Fei-Fei Li’s AI Startup World Labs in Funding Talks at $5 Billion Valuation
- ByStartupStory | January 23, 2026
Fei-Fei Li’s World Labs Eyes $5B Valuation in $500M Funding Talks
AI pioneer Fei-Fei Li is in advanced discussions with investors to raise hundreds of millions for World Labs, her startup pioneering “large world models” that enable AI to navigate and make decisions in 3D environments, potentially valuing the company at $5 billion – a massive leap from its $1 billion mark set during a $230 million raise in 2024.
The anticipated round would inject about $500 million onto World Labs’ balance sheet, building on backing from Andreessen Horowitz, NEA, Radical Ventures, Nvidia’s venture arm, Sanabil Investments, Temasek Holdings, and luminaries like Google DeepMind’s Jeff Dean, actor Ashton Kutcher, and machine learning godfather Geoffrey Hinton. While terms remain fluid and unconfirmed, Li’s hand-picked investor strategy – as she shared in a recent interview – underscores her vision for spatial intelligence beyond text-based LLMs powering ChatGPT.

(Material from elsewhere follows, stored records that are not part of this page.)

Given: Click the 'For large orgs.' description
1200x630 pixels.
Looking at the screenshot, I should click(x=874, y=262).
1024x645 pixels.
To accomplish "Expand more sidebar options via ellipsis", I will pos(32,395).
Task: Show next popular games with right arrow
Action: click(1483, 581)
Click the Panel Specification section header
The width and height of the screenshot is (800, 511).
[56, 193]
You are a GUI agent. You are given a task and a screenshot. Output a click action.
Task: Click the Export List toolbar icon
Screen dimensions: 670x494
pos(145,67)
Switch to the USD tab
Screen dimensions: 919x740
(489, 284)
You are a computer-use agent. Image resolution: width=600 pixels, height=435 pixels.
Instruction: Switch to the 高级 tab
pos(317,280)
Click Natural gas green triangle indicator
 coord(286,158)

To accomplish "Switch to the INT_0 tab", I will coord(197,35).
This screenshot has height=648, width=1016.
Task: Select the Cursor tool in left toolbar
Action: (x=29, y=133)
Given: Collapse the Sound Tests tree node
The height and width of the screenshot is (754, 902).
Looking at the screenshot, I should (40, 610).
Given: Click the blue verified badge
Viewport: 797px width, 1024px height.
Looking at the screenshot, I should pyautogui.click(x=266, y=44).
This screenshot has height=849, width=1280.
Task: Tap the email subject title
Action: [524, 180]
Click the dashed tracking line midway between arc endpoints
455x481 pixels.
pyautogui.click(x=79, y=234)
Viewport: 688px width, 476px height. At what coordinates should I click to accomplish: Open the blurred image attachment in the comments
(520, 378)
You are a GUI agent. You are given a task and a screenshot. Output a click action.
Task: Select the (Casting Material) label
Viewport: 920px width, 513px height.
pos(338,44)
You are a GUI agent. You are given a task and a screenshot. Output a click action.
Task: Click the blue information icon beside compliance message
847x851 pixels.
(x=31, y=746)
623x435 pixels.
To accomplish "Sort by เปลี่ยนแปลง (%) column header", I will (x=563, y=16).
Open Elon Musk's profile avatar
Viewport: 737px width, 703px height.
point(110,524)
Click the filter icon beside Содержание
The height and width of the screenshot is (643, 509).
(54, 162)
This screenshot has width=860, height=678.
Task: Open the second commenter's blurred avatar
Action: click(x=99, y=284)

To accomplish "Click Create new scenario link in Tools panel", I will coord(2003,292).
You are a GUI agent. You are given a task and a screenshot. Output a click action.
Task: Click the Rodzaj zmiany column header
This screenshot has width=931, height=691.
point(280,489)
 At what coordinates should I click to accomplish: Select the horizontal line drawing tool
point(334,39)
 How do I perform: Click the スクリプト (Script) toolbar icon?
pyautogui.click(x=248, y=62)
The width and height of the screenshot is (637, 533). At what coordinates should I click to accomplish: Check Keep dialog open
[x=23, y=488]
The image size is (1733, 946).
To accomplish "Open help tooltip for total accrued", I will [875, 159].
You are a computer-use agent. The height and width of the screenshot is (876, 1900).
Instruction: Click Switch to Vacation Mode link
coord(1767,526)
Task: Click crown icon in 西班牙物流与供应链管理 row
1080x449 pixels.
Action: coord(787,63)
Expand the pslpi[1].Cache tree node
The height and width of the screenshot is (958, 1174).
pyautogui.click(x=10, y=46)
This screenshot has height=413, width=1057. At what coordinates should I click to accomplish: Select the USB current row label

From ImageNet to 3D World Models
Known as the “godmother of AI” for spearheading the 2006 ImageNet project – a 15-million-image visual database that taught computers human-like vision – Li now co-directs Stanford’s Human-Centered AI Institute while driving World Labs’ flagship Marble product. Launched late last year, Marble generates interactive 3D worlds from text or image prompts, positioning the startup at the frontier of investor frenzy around multimodal AI surpassing language models.
Rivalry in the Spatial AI Race
World Labs joins Yann LeCun’s AMI Labs, which recently drew $3.5 billion valuation interest from Cathay Innovation, signaling VC bets on world models as the next AI paradigm for robotics, gaming, and autonomous systems. With deal details pending finalization, Li’s fundraising talks prove visionaries commanding premium multiples – when ImageNet unlocked computer vision, $500 million fuels the 3D reasoning stack transforming AI from chatbots to world-understanding agents.